Thursday, December 16, 2010

i hate when i end up being right

dammit. dammit. dammit. i'm kicking myself because i knew i was going to be right. i knew it. i knew it. i knew it. and yet i did it anyways. and now i feel like an idiot.

you are making it really easy to hate you right now. jerk.


Monday, December 13, 2010

life is funny, life's a mess, sometimes a curse, sometimes a blessing

this is my 200th post according to my dashboard. i feel like i should do something profound, but i have neither the patience to think of something or the time to do it. so i will just rattle off what is on my mind like normal.

first off today was a good day. i mean a GOOD day. today was the first day i woke up and i felt pretty okay. considering i have been a stressed out wreck this last week i am happy today was good. it was a nice low day at work, only 5 children and they were all gone before 5, which meant i had an hour to actually get things done in the classroom. granted since i am the closer i have to stay until all the children are gone, especially since my boss left way early today. so i was there until after 6 becuase anamika's mom was late.

i am stillllll waiting for my background check from the FBI for my korea stuff. it has now been two months since i have sent things in. it is extremely frustrating and i am getting super impatient. i need it now. then it's off to salem to apostille it and my degree. then i send that to scott. then the E2 visa process starts. which will require a trip to seattle, which i am perfectly okay with. :)

speaking of korea... this has been a process. a very very very stressful process. once we finally turned our things in for EPIK we get an email saying we sent our things in too late, so we had the option of waiting till next term, going through private schools or going with GEPIK, which is basically the same thing as EPIK, only in a different part of korea. GEPIK applications were turned in on sunday and as of this morning i have been requested for an interview at some point this week. omg i can't believe this is actually happening... i am going to be in freak out mode for a good while.

dani and i have been doing research on korea so we can get a little bit more prepared for what to expect. well last night i had my first overwhelming freak out. i had to shut my computer off and walk away to calm down. so many things to do and figure out even before we get there. and then once we get there it is going to be a totally different story. oh i can't even think about it anymore...

i am extremely happy for the holidays though. :) this means i get to get creative and make most of my christmas presents. my mom's is done almost. finishing touches will go on tonight. i still need to go through and find pictures for most of my gifts. my sister's is the most entertaining. she is the only one that i am completely done with... except i don't actually have any of her gifts here. each one of her gifts is coming from a different state, with a total of 9 i believe. and considering i have her birthday which is thursday, a whole 9 days before christmas i had to do some extra work figuring out to get her.

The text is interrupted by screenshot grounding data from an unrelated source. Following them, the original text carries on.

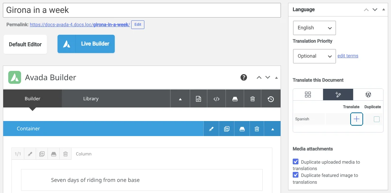
Task: Follow the edit terms link
Action: [348, 56]
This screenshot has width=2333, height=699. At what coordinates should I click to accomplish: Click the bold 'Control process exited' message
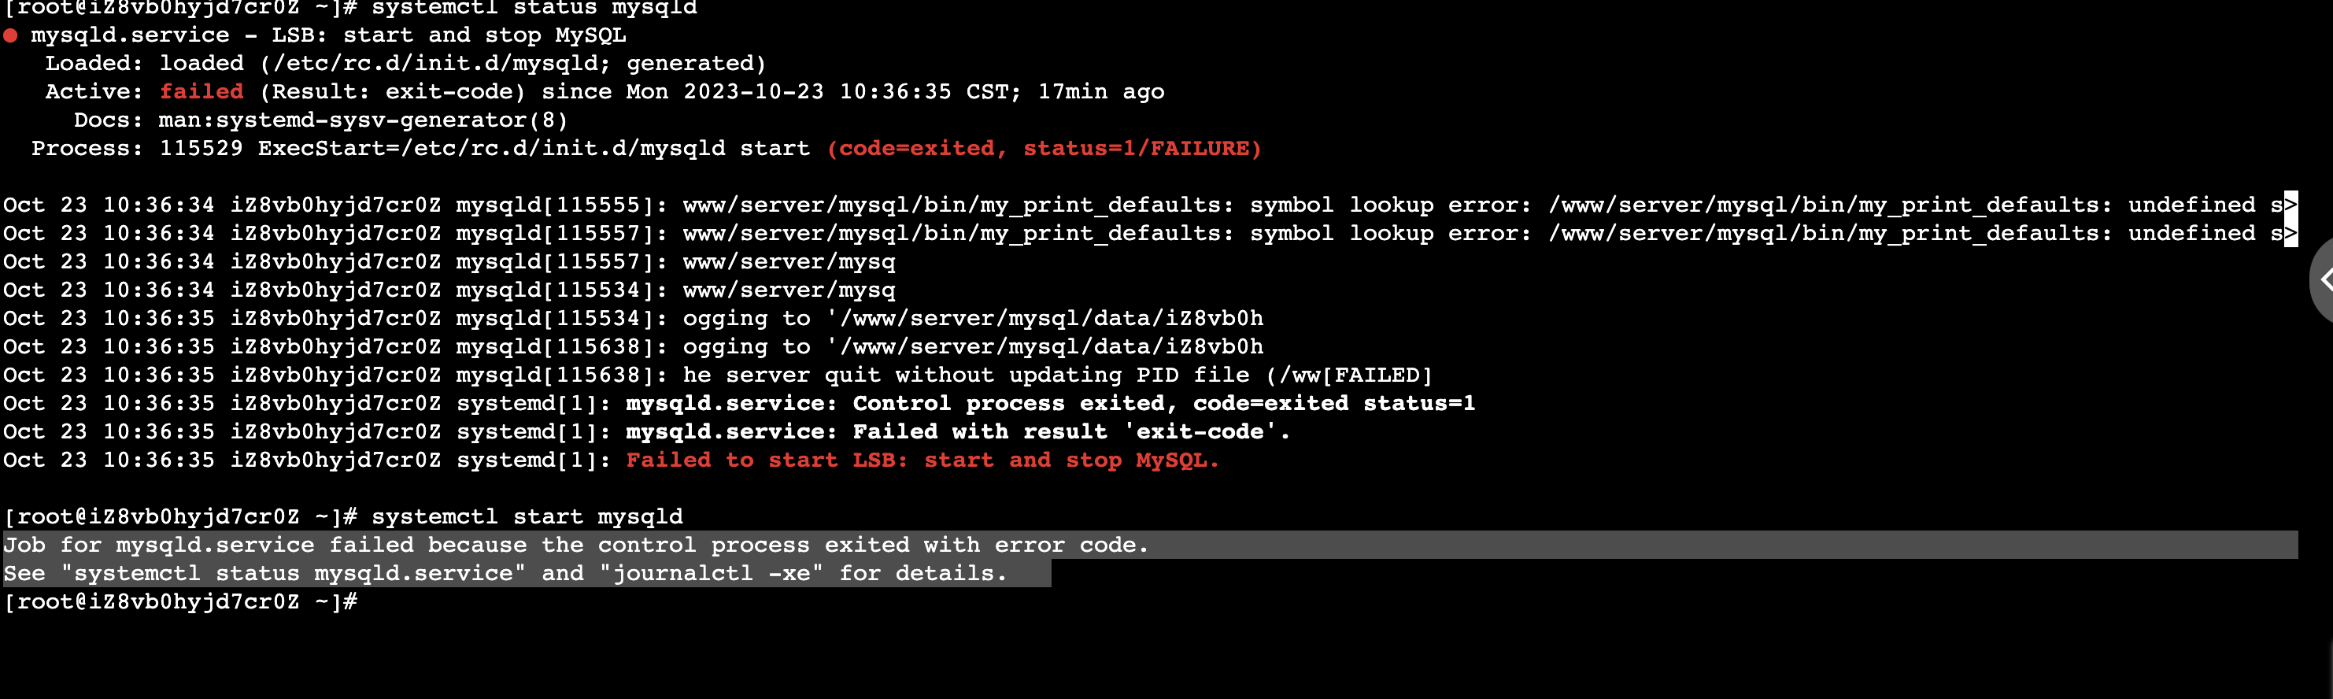(1014, 404)
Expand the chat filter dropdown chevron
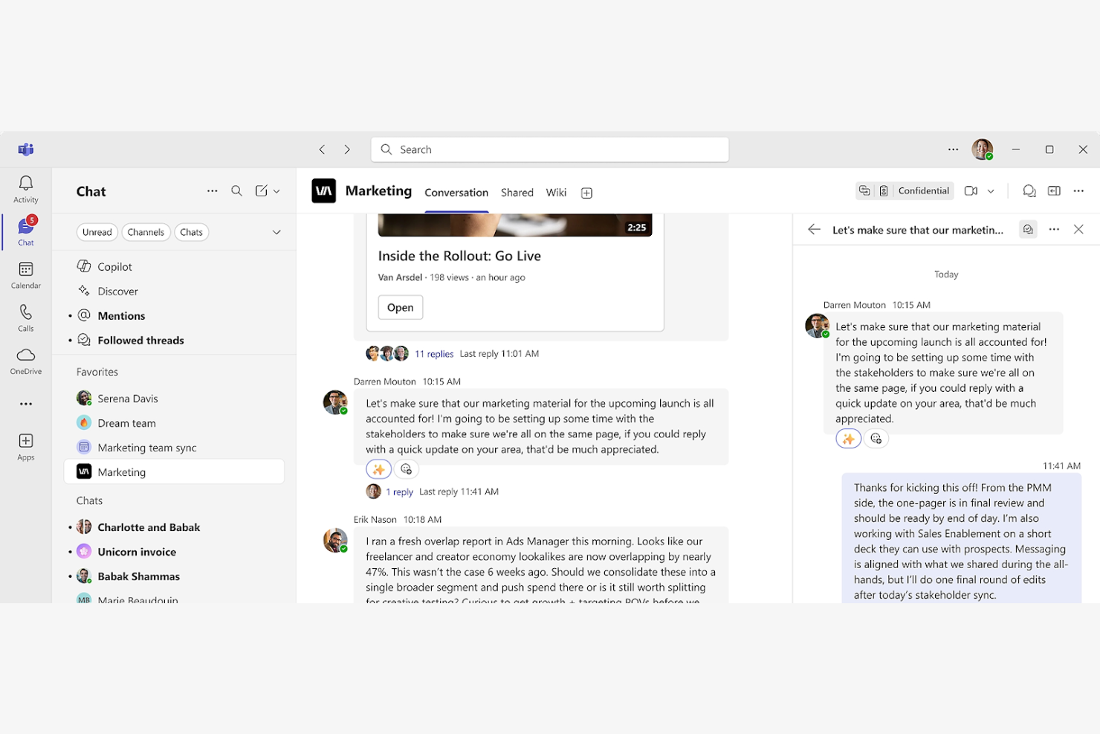Viewport: 1100px width, 734px height. pyautogui.click(x=276, y=231)
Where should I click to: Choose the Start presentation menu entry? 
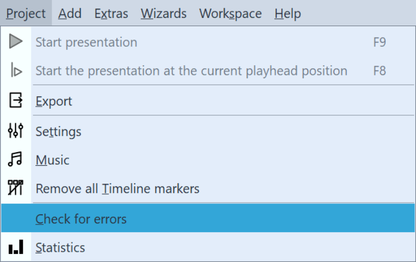coord(86,42)
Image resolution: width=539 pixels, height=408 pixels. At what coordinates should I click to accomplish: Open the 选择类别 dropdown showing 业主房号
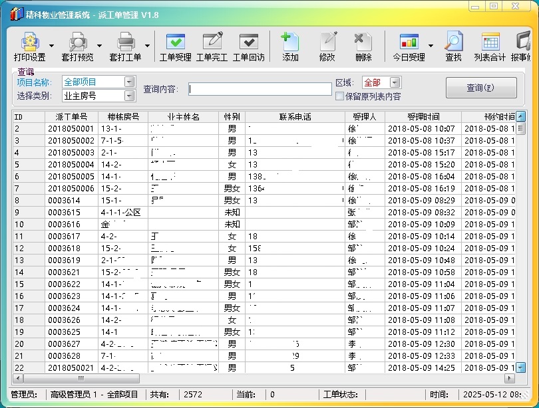tap(129, 96)
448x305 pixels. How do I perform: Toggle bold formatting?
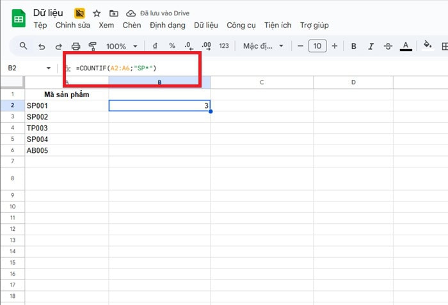click(x=353, y=46)
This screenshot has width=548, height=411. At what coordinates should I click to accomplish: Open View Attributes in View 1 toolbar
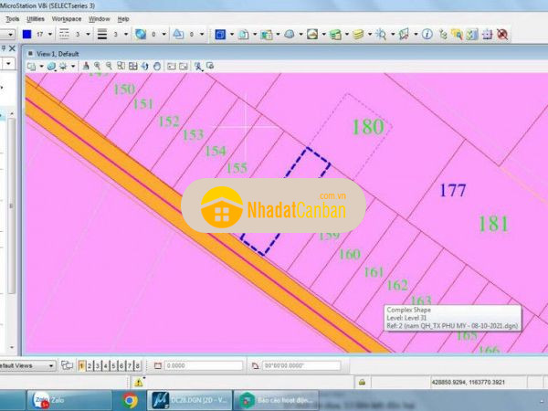33,66
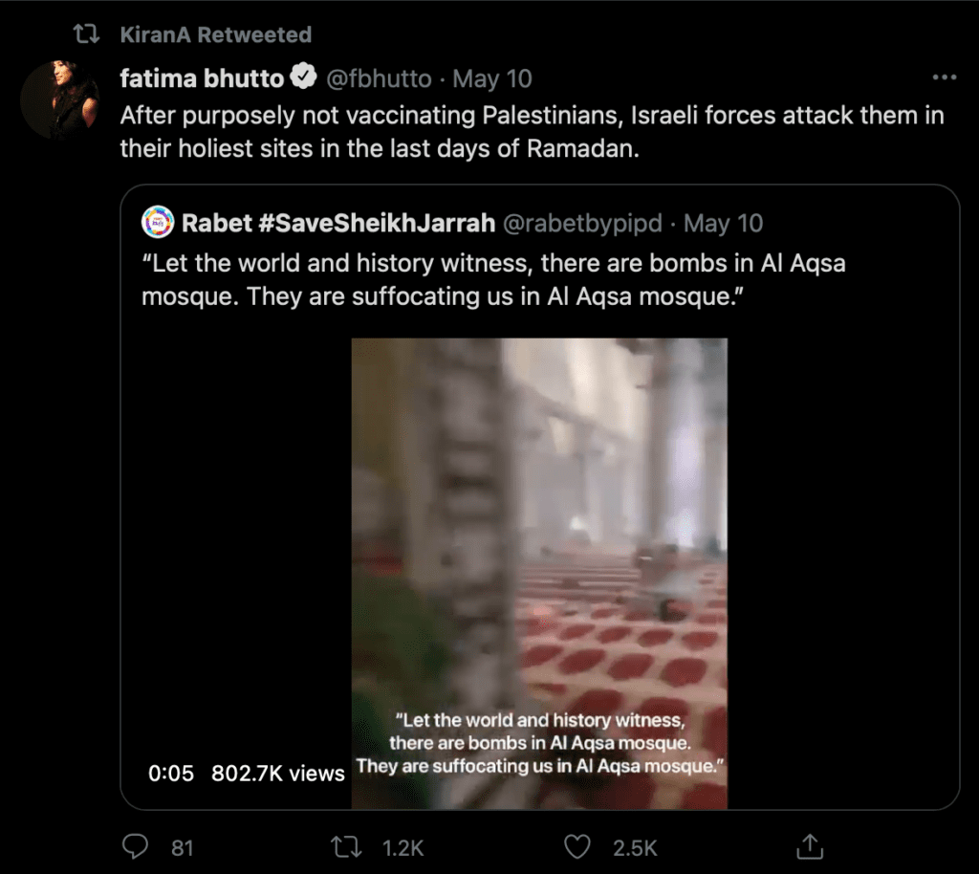
Task: Open Rabet #SaveSheikhJarrah account name
Action: [338, 223]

red wine, christmas music, presents. :)

Sunday, December 5, 2010

i'm gettin a little bit stronger, just a little big stronger

"even on my weakest days, i get a little bit stronger"

it has been a whole two weeks to the day since saying goodbye and honestly i am doing better than i thought i would be. yes there are still times when something will spark a memory or i see a picture or a random thought will pop into my head and i get a little sad. but overall i am doing okay. honestly i know there is more missing from this end, but i knew that was how it was going to be and i am starting to be okay with it. part of me wishes i didn't miss you as much as i do, like i would be better off if i didn't. i'm at the point that if i don't think about it, i'm completely fine, but if that something catches me and i think about it too much, i'm a complete mess.

i miss you. that's all there is to it.

Friday, December 3, 2010

new music makes me happy. must share. :) laura izibor... she's amazing.